Maybe we could consider people as voters if they just delegate their vote to an active delegate? Delegating is an on-chain event, so it would be easy to trustlessley tell who has delegated.

Level of trustlessness

1inch DAO currently uses Snapshot’s off-chain voting as our method of voting. I know Snapshot works by signing messages on Ethereum, but these are gas-less actions that do not change the state of the Ethereum chain. My point being that I do not know where those signatures (i.e. voting records) are actually stored. We need to find out where that data is, and what level of permanence it has, if we are to integrate it directly into our governance rewards.

This data can be queried through Snapshot’s API, but I don’t know where the data is actually stored (AWS? Graph protocol? etc…?). We should flesh out the logistics of this component if we are to really delve into the impacts of this proposal.

Reward distribution

Does this proposal reward voters proportional to their 1INCH stake?
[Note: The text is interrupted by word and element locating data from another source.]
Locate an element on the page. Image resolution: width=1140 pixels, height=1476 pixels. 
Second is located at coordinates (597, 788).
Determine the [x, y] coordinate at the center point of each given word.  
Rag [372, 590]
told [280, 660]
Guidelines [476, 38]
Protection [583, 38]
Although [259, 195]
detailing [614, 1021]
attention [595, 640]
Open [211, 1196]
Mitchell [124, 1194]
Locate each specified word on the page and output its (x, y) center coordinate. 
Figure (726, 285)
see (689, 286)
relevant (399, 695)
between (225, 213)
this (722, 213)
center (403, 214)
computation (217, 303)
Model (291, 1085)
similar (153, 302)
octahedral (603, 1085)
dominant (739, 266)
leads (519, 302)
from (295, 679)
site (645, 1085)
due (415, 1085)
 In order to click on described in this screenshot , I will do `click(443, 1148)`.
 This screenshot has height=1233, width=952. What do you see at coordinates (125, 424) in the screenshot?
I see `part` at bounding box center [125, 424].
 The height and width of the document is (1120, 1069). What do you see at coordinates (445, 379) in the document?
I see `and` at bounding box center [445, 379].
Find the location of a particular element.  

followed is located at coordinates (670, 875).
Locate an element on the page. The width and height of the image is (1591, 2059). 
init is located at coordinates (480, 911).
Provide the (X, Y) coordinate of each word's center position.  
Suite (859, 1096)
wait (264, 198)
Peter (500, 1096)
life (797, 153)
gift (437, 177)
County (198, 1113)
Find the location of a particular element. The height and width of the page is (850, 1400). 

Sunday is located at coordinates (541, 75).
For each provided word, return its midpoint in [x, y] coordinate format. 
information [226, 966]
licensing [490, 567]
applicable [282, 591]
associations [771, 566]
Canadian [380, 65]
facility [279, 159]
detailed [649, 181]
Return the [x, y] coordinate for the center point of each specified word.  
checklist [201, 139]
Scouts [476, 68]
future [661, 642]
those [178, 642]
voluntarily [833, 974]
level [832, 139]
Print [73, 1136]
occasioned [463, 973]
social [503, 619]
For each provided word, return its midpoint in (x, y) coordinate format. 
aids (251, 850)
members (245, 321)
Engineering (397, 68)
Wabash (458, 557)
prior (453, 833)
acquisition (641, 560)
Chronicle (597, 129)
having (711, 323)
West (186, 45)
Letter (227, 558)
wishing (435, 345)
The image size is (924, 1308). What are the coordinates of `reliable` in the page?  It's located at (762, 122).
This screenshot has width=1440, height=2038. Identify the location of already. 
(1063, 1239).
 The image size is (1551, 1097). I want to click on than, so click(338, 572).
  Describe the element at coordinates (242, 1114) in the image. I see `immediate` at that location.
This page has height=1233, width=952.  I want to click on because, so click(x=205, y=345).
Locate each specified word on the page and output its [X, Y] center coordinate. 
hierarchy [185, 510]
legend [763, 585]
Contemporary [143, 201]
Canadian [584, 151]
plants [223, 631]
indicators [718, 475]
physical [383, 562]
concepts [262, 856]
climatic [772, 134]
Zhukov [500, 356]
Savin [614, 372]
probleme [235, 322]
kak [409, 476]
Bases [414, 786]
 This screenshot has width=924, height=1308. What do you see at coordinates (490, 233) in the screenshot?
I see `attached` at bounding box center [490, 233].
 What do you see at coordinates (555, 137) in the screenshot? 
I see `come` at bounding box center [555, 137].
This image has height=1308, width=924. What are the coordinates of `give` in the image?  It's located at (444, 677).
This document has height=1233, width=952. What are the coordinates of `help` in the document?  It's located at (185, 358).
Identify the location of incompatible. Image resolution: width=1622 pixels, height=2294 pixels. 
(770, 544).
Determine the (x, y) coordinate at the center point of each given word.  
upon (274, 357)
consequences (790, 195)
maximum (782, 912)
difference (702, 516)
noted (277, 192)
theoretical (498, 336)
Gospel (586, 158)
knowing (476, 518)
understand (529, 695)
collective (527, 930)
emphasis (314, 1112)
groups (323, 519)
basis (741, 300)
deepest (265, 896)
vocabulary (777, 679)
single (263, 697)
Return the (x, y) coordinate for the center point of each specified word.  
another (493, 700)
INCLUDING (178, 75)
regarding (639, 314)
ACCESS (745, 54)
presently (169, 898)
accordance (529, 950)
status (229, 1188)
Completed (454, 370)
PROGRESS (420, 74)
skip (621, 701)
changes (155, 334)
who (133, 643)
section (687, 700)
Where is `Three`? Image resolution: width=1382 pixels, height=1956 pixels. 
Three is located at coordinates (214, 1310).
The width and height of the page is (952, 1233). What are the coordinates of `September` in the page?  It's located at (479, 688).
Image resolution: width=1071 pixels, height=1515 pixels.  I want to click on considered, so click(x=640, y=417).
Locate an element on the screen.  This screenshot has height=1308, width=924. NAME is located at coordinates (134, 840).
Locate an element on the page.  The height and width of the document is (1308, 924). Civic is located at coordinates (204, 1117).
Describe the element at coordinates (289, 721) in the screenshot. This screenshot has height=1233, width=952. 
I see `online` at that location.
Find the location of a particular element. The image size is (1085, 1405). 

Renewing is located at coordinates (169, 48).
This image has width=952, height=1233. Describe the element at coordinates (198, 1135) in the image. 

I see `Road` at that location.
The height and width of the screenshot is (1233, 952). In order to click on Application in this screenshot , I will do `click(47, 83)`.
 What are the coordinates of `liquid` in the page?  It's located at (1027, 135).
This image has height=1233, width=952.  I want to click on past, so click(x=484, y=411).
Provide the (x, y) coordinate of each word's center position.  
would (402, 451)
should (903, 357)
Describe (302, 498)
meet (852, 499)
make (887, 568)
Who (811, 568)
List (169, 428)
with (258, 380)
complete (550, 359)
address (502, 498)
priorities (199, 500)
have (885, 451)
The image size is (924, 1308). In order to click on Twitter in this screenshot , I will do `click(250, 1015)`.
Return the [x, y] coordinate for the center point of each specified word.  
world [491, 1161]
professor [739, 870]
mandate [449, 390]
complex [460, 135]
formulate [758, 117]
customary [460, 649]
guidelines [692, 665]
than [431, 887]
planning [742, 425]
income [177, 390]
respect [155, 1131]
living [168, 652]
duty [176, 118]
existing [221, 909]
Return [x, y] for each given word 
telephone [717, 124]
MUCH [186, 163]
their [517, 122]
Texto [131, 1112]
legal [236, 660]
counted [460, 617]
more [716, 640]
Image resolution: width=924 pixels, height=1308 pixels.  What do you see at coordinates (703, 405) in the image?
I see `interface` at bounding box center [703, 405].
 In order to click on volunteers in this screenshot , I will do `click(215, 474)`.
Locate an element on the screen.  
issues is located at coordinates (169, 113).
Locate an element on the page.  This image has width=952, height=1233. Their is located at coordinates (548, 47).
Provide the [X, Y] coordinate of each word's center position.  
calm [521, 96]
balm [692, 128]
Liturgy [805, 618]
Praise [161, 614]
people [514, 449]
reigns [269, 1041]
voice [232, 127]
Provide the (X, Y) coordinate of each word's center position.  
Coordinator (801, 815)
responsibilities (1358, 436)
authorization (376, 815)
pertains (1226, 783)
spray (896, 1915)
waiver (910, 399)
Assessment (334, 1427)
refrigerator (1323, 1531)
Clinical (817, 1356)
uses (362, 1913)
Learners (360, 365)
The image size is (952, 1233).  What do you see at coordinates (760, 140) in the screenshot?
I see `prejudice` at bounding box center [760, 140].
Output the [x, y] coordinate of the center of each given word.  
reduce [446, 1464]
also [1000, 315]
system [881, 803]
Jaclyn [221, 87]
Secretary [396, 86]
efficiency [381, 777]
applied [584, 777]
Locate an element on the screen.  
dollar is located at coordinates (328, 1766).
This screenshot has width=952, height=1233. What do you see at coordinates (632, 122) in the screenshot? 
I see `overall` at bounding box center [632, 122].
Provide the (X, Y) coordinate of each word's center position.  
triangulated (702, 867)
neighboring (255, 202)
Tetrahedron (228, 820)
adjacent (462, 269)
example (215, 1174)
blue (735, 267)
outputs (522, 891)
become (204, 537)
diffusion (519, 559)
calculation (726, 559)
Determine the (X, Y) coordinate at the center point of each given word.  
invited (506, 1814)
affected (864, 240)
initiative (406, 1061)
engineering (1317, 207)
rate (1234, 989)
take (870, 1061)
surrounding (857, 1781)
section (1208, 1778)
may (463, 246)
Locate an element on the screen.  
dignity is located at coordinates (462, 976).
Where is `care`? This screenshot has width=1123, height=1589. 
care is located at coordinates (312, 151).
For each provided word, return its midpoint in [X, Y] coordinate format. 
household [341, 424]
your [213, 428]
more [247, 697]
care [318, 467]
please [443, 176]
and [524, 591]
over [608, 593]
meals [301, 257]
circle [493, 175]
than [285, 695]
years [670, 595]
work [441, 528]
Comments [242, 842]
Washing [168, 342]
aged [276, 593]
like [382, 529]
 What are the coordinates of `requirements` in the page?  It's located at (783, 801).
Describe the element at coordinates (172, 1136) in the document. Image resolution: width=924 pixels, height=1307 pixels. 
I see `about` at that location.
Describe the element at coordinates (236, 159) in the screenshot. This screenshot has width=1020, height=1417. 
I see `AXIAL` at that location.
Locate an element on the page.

Or will all voters be rewarded equally?

Hybrid idea

What about a hybrid solution where some rewards go to all stakers, an additional amount goes to delegators, and a separate amount goes to active contributors (people like you who are working and writing and brainstorming to make the DAO stronger)?

Just a last minute thought but whould like to hear what you think.

TL;DR – Very cool idea but we need to hammer out the details more before I can give my personal Yay or Nay!

Note: I feel I have to post a disclaimer whenever I give on the topic of token price, burn, rewards, etc… but, these are 100% my own personal views and are not to be conflated as the views of any other 1inch Contributor, or the 1inch Foundation.